1968年アメリカ軍嘉手納基地での戦闘機墜落爆発事故を転機として警察を辞め、写真家を志して上京。東京写真専門学院に入学。1971年同校を卒業するにあたり、それまで沖縄で撮影してきたさまざまな日常的光景のスナップショットによる個展「生れ島・沖縄」(ニコンサロン、東京)を開催。沖縄がアメリカ統治下から日本へ返還された1972年、同展の出品作を中心にまとめた写真集『生れ島・沖縄』を上梓。

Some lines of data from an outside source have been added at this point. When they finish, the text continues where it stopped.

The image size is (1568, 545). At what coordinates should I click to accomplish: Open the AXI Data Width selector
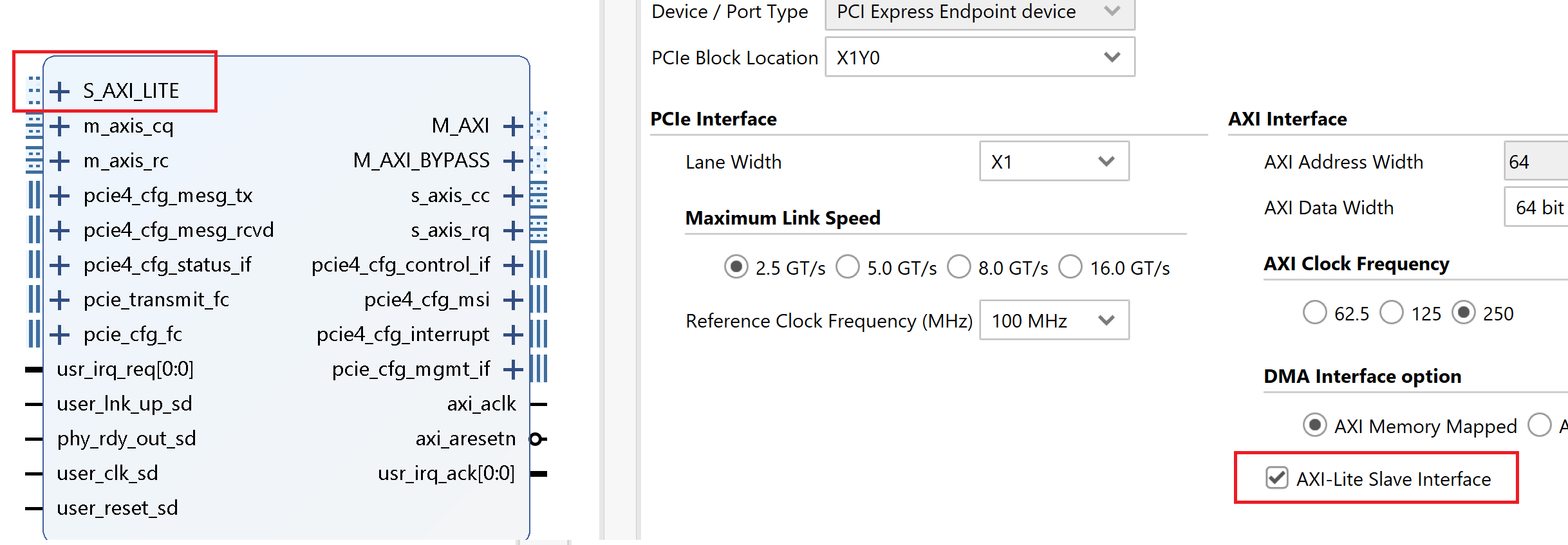point(1538,207)
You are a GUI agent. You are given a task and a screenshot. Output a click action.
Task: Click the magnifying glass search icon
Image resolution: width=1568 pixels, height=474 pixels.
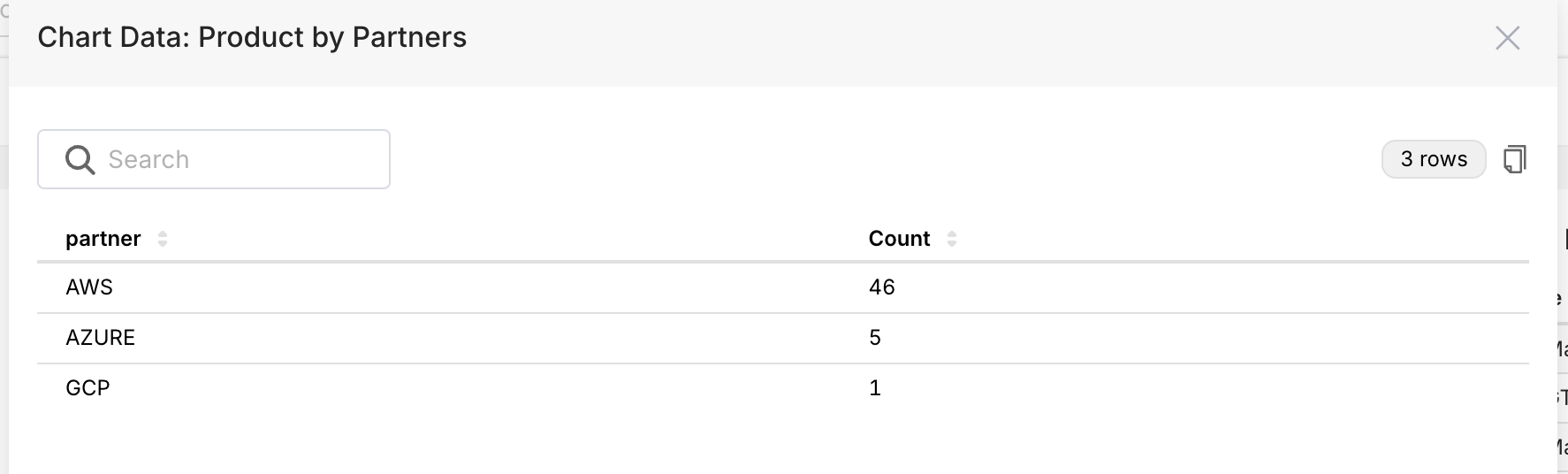tap(80, 159)
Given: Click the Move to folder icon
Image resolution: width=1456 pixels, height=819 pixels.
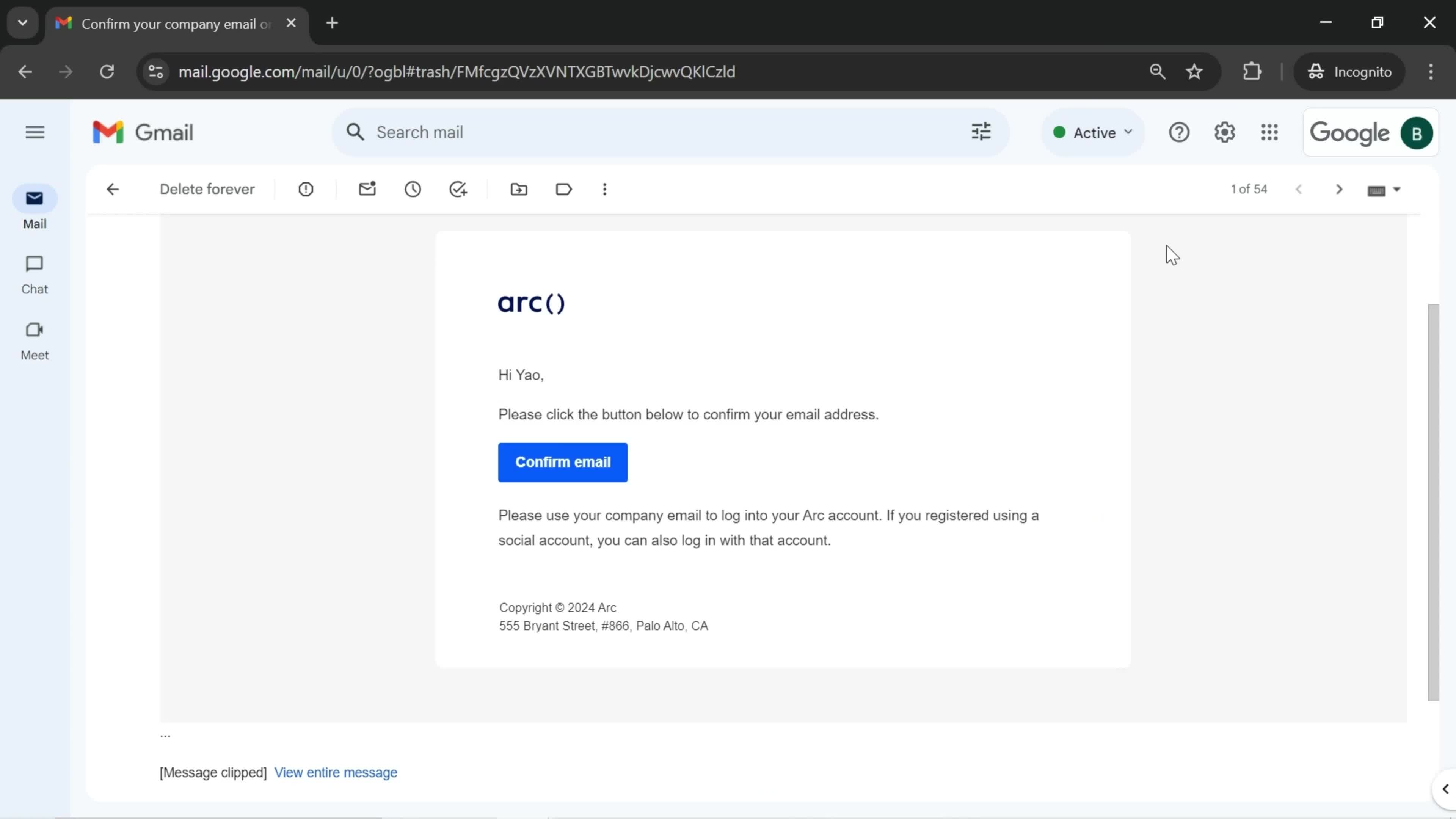Looking at the screenshot, I should 520,189.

同年北海道・稚内(わっかない)から南へ日本列島縦断の撮影行を行い、その報告「沖縄から本土を見る」を『カメラ毎日』誌1973年3月号に発表する。
1973年民俗学者谷川健一(1921―2013)に同行し、宮古島狩俣(かりまた)の祖神祭「ウヤガン」(森に数日間こもって祖霊神と一体化した巫女(みこ)たちが現世の集落に現れ村人たちを寿(ことほ)ぐ、旧暦10月から12月にかけて行われる祭)を撮影。以来、ライフワークとして、琉球弧に受け継がれる祭祀世界の記録撮影に取り組むようになる。とくに1975年からは、久高(くだか)島のすべての祭祀・民俗儀礼を25年間にわたり継続して取材。1976年、島々の祭祀を主体として担う女たちの姿をとらえたフォト・ルポルタージュ「おんな・神・まつり」で『太陽』賞受賞。1978年、久高島の聖地「クボー御獄(うたき)」で12年に一度行われる神女就任儀礼「イザイホー」を記録撮影する(この後、島の過疎化により神職継承者がいなくなりイザイホーの儀礼は途絶する)。1979年、写真集『神々の島――沖縄久高島のまつり』(共著)を上梓。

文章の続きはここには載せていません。